Research paper: Give incremental assignments, and require suggestions to be incorporated into next draft. Carefully distinguish between objective journalism and research papers as acceptable sources, and marketing and white papers (which proliferate subversively on the Web) as unacceptable.

I still seek suitable research publications. What journals or magazines provide peer-reviewed articles on computer science for the neophyte? (Of course the Communications of the ACM provides many suitable articles, but what else?) Our library subscribes to standard ACM and IEEE publications, but online. For purposes of browsing and discovery, I direct students to special technology sections or issues of major newspapers and news magazines. Again, suggestions welcome!
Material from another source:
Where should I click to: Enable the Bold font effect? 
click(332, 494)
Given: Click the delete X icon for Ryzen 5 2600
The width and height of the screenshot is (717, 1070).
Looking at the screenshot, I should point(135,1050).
Notice that teaching a class at the novice level invokes the standard areas of modern philosophy:

  • Metaphysics, in extracting the essence of the subject.
  • Epistemology, in considerations of how to convey the essence of the subject.
  • Ethics, insofar as the teacher answers the question, of the subject, "What good is it?"
  • Aesthetics, even, in how to make it attractive to learners... This may be a sly application rather than a scholarly endeavor.

 

Let's do our best for our students, whoever they are.

References

[B2B] Blown to Bits: Your Life, Liberty, and Happiness after the Digital Explosion. 2008. Hal Abelson, Ken Ledeen, and Harry Lewis. Addison-Wesley. First Edition.

[BJC] The Beauty and Joy of Computing. University of California at Berkeley. Advanced Placement course, for late high school and early college students, with materials provided under a Creative Commons Attribution-NonCommercial-ShareAlike 4.0 International License. Accessed 25 July 2019.

[Hill 2018] Robin K. Hill. 2018. FicitonStein. Blog@CACM post. November 21, 2018. 

Robin K. Hill is a lecturer in the Department of Computer Science and an affiliate of both the Department of Philosophy and Religious Studies and the Wyoming Institute for Humanities Research at the University of Wyoming. She has been a member of ACM since 1978.